Nine news journals in Burma have been temporarily suspended after allocating key space in their publications for coverage of Aung San Suu Kyi’s release.
The majority of the nine, which include the Voice Journal and Myanmar Newsweek, carried front-page images of the opposition icon, who was freed from seven years under house arrest on 13 November.
One of the journals, the First Eleven [Sports] Journal which is owned by the Eleven Media Group, was banned for two weeks after carrying the headline: ‘Sunderland Freeze Chelsea; United Stunned by Villa & Arsenal Advance to Grab Their Hope’.

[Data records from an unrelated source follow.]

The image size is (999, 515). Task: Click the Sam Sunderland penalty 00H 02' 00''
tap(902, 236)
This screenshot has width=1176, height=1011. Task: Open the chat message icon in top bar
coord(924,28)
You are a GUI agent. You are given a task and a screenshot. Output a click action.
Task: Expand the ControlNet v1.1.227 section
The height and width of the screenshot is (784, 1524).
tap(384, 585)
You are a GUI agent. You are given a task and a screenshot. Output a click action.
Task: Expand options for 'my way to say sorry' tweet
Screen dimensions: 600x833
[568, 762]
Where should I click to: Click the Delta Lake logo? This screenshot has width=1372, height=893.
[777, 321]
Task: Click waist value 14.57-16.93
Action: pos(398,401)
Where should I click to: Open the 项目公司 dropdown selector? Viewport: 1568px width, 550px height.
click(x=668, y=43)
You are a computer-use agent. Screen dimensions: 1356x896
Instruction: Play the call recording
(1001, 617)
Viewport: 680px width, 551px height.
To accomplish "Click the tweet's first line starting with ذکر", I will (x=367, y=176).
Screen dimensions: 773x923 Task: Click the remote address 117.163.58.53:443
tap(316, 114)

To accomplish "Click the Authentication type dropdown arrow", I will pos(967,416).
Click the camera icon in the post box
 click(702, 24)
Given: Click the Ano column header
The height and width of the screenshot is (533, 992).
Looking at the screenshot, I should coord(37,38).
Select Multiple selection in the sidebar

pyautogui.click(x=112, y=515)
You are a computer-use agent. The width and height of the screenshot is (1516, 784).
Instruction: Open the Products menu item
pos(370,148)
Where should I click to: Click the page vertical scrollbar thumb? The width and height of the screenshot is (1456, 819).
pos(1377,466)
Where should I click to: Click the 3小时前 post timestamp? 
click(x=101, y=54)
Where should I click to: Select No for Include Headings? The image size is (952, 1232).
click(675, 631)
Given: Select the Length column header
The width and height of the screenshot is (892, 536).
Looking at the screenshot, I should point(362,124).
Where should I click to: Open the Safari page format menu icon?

According to the Weeky Eleven Journal, a sister publication of First Eleven, the government Press Scrutiny and Registration Division accused the local journals of breaching media regulations.
It is the first time that a ban has been placed on multiple publications, and follows speculation that the ruling junta may ease tight restrictions on media following the 7 November elections.
Burma’s has some of the world’s harshest media laws, and all printed material is required to go through the censor board prior to being published. It ranked 171 out of 175 countries on last year’s Reporters Without Borders Press Freedom Index.
The Myanmar Times, the country’s leading English-language weekly, was suspended in 2007 after publishing an advert from Danish activists masquerading as travel agency that included the words ‘Killer Than Shwe’, spelt backwards, a reference to the head of the Burmese junta.
Other journals included in the 21 November ban are: 7 Day News, Venus News, Snapshot News, Myanmar Post, Pyithu Khit [People’s Era], and the Hot News Journal, which was also given a two-week suspension.